Astragaloside IV alleviates heatstroke brain injury and neuroinflammation in male mice by regulating microglial polarization via the PI3K/Akt signaling pathway.

Abstract

Heatstroke is a condition caused by overheating of the body that leads to severe central nervous system dysfunction. Although there have been numerous studies on the pathological process of heatstroke, effective treatment methods are lacking. Astragaloside IV can protect the brain from inflammation and brain damage in various inflammation-related diseases, but it has not yet been used clinically for the treatment of heatstroke. Therefore, the aim of this study was to explore the neuroprotective effect of Astragaloside IV on heatstroke-induced central nervous system damage and its mechanism.
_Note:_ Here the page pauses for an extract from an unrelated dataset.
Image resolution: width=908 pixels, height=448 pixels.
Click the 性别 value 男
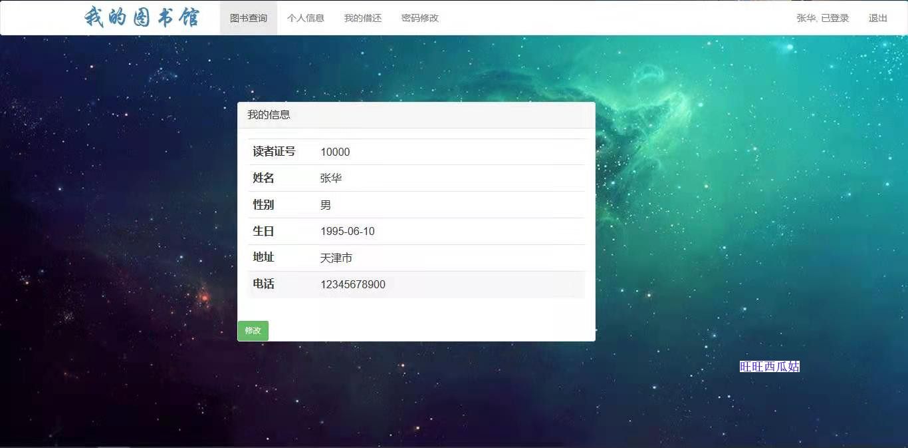coord(326,205)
Brain injury model under heatstroke was established using artificial climate simulation cabin. By scoring neurological deficits, performing histological and immunofluorescence staining of microglia, and detecting cytokine levels, we determined that Astragaloside IV alleviated brain injury and neuroinflammation. To further explore the potential molecular mechanism, RNA sequencing was performed to investigate the differences in the brain. The results revealed that the PI3K/AKT pathway is involved. In vitro experiments further confirmed that Astragaloside IV can abrogate the phenotypic changes in microglia induced by heatstroke. Moreover, Astragaloside IV promotes the polarization of M2 microglia by activating the PI3K/AKT pathway. In summary, these results indicate that Astragaloside IV alleviates neuroinflammation and brain injury induced by heatstroke through the PI3K/AKT pathway. Astragaloside IV is a commonly used therapeutic agent in the clinic, but its use in the treatment of heatstroke-induced brain injury has not been explored. This study reveals that Astragaloside IV may be a new therapeutic agent for the treatment of heatstroke-induced brain injury.